**Document extract:**
— Begin —

Life in Mexico City (1949-1951)[]

Vollmer was reportedly unhappy in Mexico City. Benzedrine, her usual drug of choice, was unavailable, and she wrote to Ginsberg that she was "somewhat drunk from 8:00am on... Bill is fine in himself, and so are we jointly. The boys are lovely, easy and cheap (3 pesos = 40 cents) but my patience is infinite."[5] Ted Morgan describes her in Literary Outlaw as a woman suffering from serious drug and alcohol addictions which had aged her noticeably. Her face was swollen; she limped due to a recent bout of polio.[8]

In her son’s novel Kentucky Ham (1973), Vollmer is remembered as a gentle and considerate mother who was meek and deferential to her husband's parents. Yet she is also depicted as being prone to wild bouts of self-destructive behavior. The book recounts a reckless, almost deadly drive down a mountainside road in Mexico. Joan's battered appearance and unpredictable behavior alarmed Ginsberg when he visited with Lucien Carr in 1951. During their visit she expressed some bitterness and hostility toward Burroughs' lack of affection and continued drug addiction. In fact, at the time of Ginsberg's visit, Burroughs was away in Guatemala with a young man he pursued unsuccessfully.

— End —

**Set problem 1:** According to the passage on Vollmer's life in Mexico City, which drug, usually her choice, could she not get there?
**Set problem 2:** Write a continuation of the passage on Vollmer's life in Mexico City, starting after its final sentence.

**Data shown:**
— Begin —

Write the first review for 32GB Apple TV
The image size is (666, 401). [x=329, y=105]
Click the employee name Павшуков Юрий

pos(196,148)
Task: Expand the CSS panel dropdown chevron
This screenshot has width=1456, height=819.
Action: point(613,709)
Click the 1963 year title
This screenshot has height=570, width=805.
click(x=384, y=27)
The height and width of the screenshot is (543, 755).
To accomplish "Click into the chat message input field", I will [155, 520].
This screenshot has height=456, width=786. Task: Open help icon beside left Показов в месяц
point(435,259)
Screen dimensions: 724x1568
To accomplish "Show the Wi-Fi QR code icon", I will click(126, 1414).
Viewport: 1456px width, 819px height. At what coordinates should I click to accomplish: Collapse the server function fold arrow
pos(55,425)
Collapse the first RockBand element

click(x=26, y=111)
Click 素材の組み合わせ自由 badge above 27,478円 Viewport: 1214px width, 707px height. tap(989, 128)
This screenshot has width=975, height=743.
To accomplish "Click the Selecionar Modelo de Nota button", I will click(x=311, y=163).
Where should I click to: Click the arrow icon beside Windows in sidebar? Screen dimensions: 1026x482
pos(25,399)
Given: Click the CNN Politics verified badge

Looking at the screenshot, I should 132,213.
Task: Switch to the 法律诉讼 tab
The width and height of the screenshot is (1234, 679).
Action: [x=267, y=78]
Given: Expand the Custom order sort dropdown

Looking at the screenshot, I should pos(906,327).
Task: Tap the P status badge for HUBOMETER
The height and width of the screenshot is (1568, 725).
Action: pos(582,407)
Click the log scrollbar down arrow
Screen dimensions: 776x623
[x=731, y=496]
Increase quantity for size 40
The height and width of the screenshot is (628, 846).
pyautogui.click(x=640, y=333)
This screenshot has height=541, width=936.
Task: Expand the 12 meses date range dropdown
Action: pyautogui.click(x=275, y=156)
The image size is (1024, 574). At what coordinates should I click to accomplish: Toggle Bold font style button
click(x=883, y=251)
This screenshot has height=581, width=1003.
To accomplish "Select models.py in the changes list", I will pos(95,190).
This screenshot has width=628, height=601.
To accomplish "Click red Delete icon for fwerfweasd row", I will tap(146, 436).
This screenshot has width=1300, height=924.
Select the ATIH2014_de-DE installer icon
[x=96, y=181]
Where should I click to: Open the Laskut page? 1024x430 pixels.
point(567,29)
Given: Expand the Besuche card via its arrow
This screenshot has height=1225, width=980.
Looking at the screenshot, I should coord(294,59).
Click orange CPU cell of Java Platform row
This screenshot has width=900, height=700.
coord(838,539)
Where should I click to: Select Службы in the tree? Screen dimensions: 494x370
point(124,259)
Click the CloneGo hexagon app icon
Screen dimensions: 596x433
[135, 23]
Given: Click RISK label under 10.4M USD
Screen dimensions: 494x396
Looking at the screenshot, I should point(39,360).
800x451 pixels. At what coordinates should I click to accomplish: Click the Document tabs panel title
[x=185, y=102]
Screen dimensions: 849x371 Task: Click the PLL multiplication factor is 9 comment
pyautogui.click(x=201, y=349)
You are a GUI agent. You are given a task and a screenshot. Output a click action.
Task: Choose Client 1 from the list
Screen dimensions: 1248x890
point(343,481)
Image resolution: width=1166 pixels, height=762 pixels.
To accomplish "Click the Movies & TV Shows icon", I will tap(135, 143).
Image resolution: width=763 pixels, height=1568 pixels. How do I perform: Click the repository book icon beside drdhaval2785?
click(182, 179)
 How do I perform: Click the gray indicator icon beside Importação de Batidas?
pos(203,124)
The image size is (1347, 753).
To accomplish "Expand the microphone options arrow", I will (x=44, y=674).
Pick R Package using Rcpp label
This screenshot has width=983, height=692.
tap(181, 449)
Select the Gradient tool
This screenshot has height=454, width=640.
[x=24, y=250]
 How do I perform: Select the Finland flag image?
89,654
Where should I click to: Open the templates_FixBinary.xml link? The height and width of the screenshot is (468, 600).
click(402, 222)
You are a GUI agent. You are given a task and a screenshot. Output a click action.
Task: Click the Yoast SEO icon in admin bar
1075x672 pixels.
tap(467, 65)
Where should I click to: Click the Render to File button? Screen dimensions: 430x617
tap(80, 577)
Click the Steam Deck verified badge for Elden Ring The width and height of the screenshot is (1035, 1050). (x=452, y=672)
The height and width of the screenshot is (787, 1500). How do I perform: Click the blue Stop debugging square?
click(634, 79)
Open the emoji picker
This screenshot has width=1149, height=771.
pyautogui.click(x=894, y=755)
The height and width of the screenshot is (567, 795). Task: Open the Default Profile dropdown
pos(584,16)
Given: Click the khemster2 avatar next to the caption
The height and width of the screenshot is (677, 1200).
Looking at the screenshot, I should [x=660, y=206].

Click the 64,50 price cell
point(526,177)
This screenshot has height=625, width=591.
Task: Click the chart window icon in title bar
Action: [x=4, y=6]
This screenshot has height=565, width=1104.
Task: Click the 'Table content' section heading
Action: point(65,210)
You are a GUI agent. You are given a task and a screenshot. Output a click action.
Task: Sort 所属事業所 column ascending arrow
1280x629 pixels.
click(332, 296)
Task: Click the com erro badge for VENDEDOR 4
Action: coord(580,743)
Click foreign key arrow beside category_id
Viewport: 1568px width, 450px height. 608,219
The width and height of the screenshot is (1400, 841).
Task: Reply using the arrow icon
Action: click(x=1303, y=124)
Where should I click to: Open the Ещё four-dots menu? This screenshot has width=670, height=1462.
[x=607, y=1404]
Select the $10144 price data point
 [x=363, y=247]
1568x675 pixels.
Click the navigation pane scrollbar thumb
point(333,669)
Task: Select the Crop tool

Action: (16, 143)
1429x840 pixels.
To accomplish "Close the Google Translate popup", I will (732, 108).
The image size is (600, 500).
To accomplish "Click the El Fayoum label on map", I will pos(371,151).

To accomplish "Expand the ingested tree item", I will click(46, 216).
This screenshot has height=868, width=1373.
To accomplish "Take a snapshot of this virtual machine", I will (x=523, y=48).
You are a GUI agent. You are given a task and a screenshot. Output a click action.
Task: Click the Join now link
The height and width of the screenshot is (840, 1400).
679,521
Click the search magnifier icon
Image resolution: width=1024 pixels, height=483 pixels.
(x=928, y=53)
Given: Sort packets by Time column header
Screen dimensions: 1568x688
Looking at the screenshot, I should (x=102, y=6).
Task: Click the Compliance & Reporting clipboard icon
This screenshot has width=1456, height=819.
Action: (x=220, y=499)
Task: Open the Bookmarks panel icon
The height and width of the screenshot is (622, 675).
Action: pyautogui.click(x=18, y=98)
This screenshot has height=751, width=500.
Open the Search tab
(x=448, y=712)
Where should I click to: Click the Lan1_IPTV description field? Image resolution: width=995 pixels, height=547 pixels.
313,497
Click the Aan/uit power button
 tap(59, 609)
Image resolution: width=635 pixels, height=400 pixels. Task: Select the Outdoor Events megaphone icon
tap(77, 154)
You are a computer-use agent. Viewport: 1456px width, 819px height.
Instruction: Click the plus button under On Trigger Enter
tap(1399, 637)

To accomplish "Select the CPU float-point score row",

— End —

**Final result 1:** Benzedrine.

**Final result 2:**
In a 1980s interview with Ted Morgan, Burroughs described a domestic violence incident which occurred shortly after his arrival in Mexico in January 1950, stating he "slapped" Joan after she threw his heroin in the toilet and recalled how he immediately went out to buy more, stating "What could she do? [Go back to Upstate] New York?"[9] The same scene was recounted in Burroughs' semi-autobiographical Junkie: "When my wife saw I was getting the habit again, she did something she had never done... My wife grabbed the spoon and threw the junk on the floor. I slapped her twice across the face and she threw herself on the bed, sobbing."[10]

Herbert Huncke, who had stayed with the couple in Texas, was struck by Burroughs' indifference to Joan, stating that Burroughs "didn't like to be annoyed with her too much."[11] In August 1950, a petition for divorce was initiated in Mexico by Burroughs, Vollmer, or both.[9] Although their marriage was a common-law marriage, in Mexico it was considered legal.[8] However, the application was later withdrawn by their Mexican attorney. The divorce was likely required due to Burroughs' stated desire to take custody of their son upon dissolution.[12] From the same source, there is some speculation that Vollmer was romantically linked with several men while living in Mexico.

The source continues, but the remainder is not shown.